Records drawn from a dataset:

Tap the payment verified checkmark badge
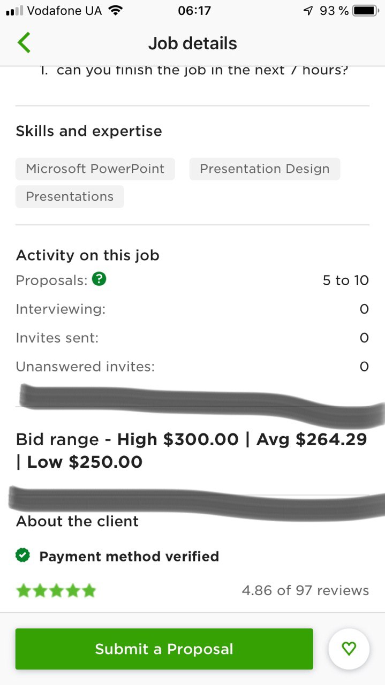The height and width of the screenshot is (685, 385). point(22,556)
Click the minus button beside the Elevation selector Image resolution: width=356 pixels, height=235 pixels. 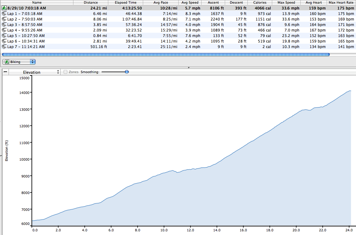click(x=5, y=72)
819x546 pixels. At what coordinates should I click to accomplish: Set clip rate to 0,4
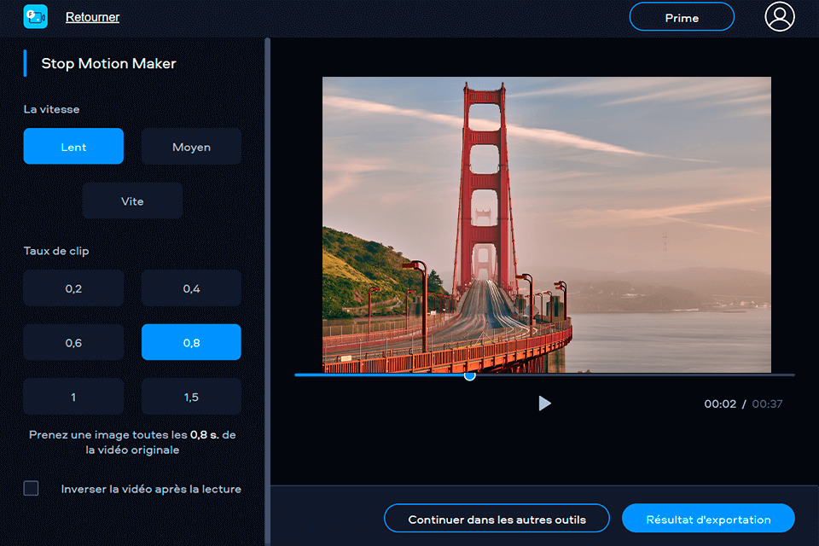[191, 288]
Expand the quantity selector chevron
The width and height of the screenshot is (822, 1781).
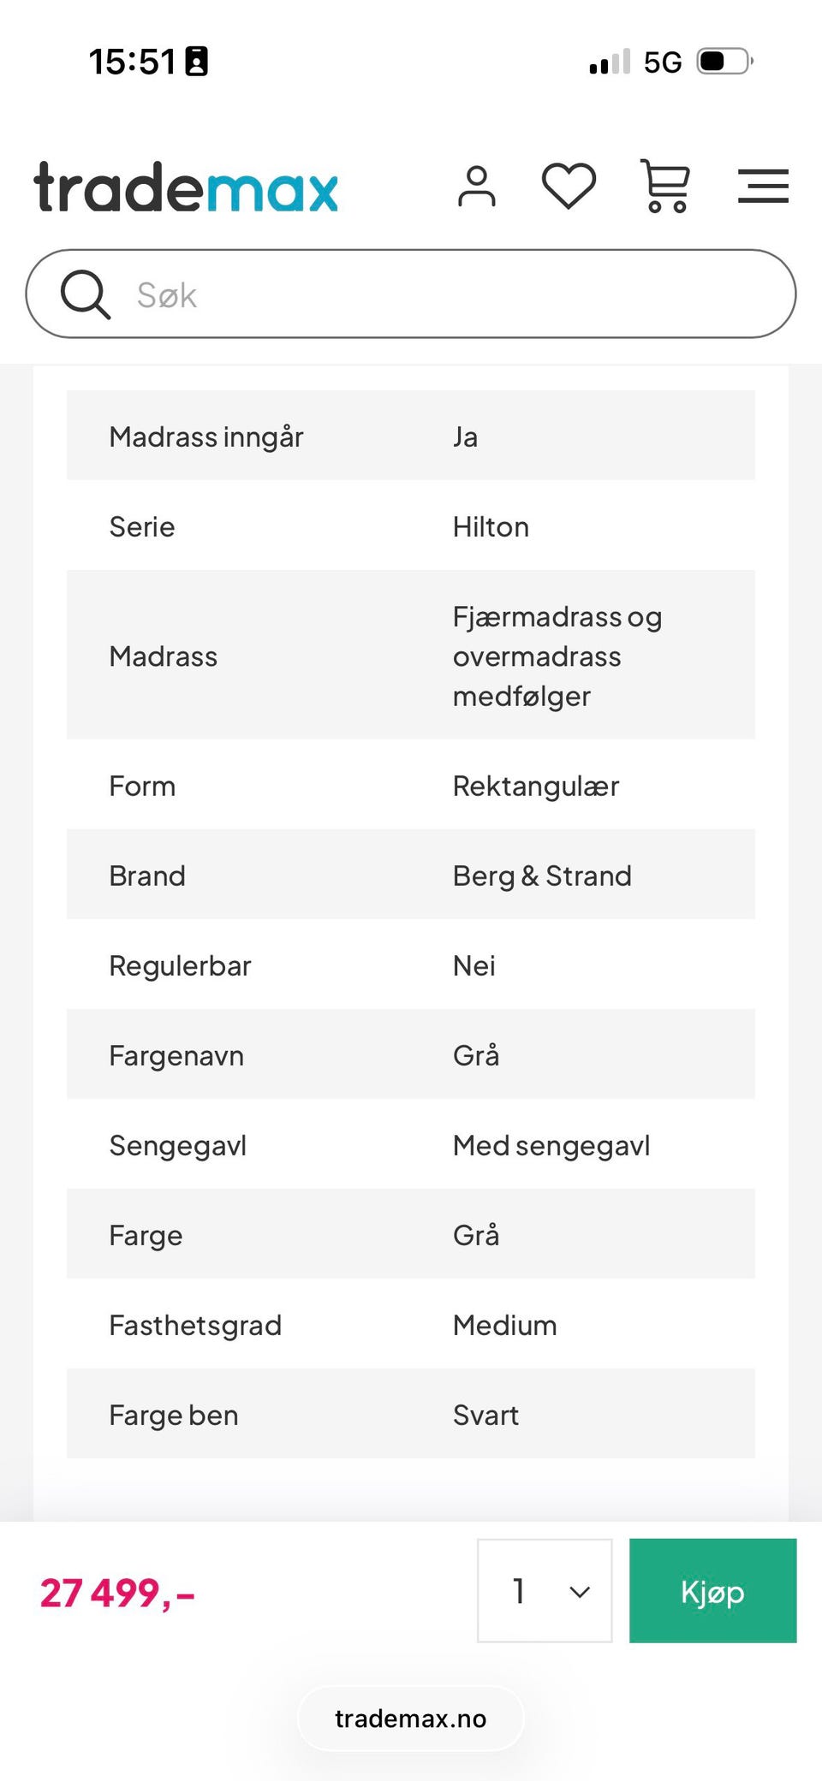point(580,1592)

## Activity
Reproduce exactly and only the lines from the "819x546 pixels. At" line to the last line of the records above. Do not carry over any pictures.

## Reply
819x546 pixels. At what coordinates should I click to accomplish: Set clip rate to 0,4
[191, 288]
Expand the quantity selector chevron
The width and height of the screenshot is (822, 1781).
point(580,1592)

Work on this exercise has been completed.